**Text provided**
★ ★ ★

The wingspan of the male of the species is between 11-14.5 mm and the female is between 12.5-13.5 mm.

Hierodoris polita is very similar in appearance to its close relatives Hierodoris frigida and H. extensilis. It can be distinguished from H. frigida as H. polita lacks the all-yellow segment 2 of the labial palp as well as the yellowish white spot that H. frigida has on its costa. H. polita has white scales on the posterior part of the tegulae where as H. frigida has a dark tegulae. H. polita also has a white transverse band on the forewing that H. frigida lacks.

Hierodoris polita can be distinguished from H. extensilis as the later has a white base to the hindwing whereas H. polita has a bronzy base. The exterior surface of the labial palpi of H. extensilis is white-scaled whereas H. polita is dark-scaled. H. polita also has a transverse white forewing fascia which both H. extensilis and H. frigida lack.

==Distribution==

This species is endemic to New Zealand. It can only be found in the South Island in the Central Otago and Dunedin areas. H. polita is classified as range restricted indicating its local distribution.

★ ★ ★

**Extracted material**
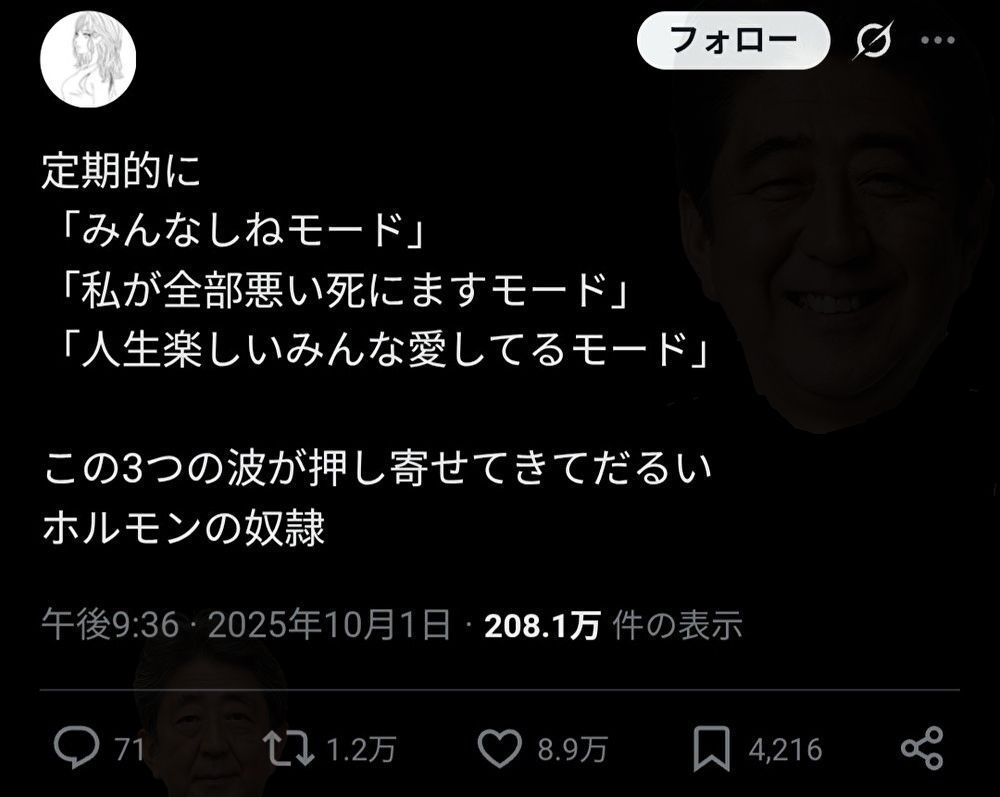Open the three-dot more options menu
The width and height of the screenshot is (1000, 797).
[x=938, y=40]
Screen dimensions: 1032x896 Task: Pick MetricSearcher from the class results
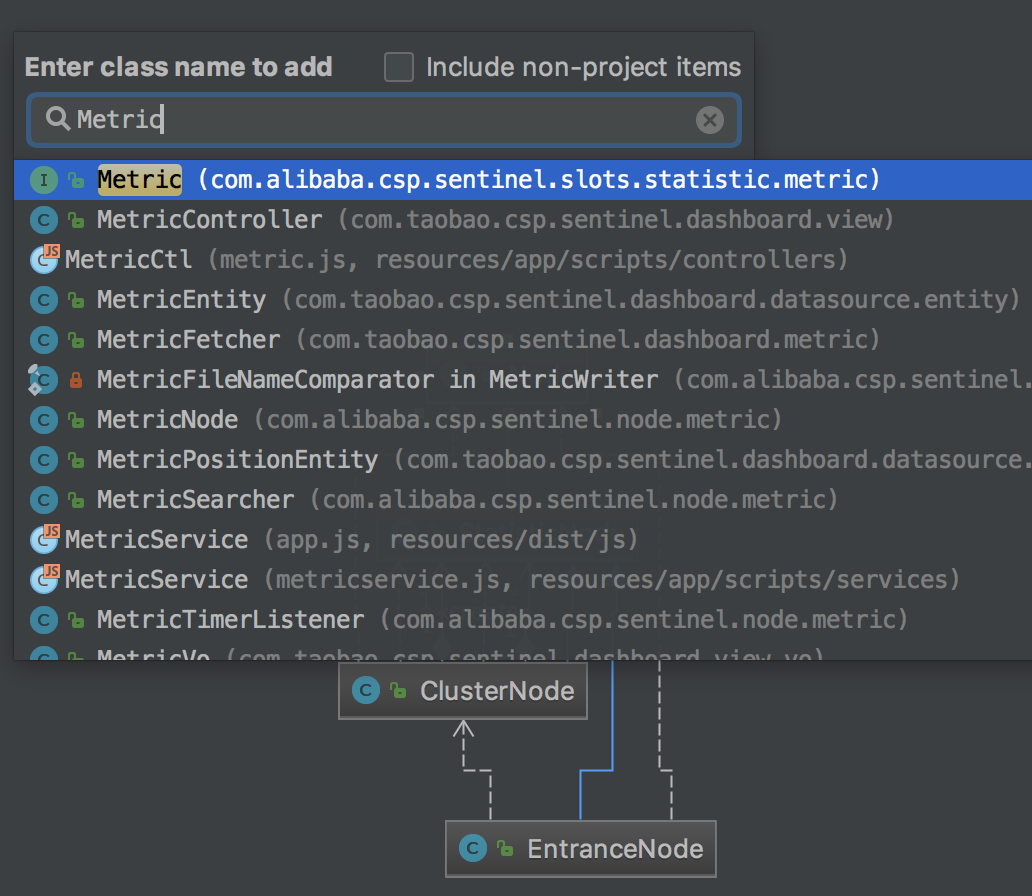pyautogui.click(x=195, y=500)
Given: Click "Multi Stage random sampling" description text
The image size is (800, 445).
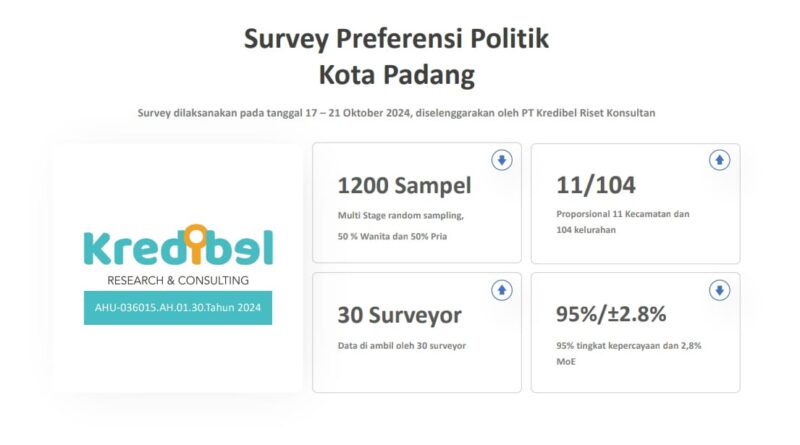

★ ★ ★

**Exercise 1**
In the Hierodoris polita text, which areas of the South Island is the species found in?
**Exercise 2**
Using the Hierodoris polita text, explain what the species' "range restricted" classification reflects.
**Exercise 3**
Continue the Hierodoris polita text from its final sentence.

**Reply 1**
It is found only in the Central Otago and Dunedin areas.

**Reply 2**
The classification reflects the species' local distribution. It is endemic to New Zealand and is found only in the Central Otago and Dunedin areas of the South Island.

**Reply 3**
== Biology and behaviour==
Although larvae of this species have not been conclusively identified, a likely specimen was collected in leaf litter consisting of detritus of Grimmia laevigata. It has therefore been hypothesised that the larvae of H. polita is a detritivore. The species has been found on the wing in October, November, and January to March.

== Habitat and host species ==
This species is known to prefer open habitat and has so far mainly been collected at south-facing rocky bluffs upon which grow species of Grimmia moss.

== Conservation status ==
This species has been classified as having the "At Risk, Naturally Uncommon" conservation status under the New Zealand Threat Classification System.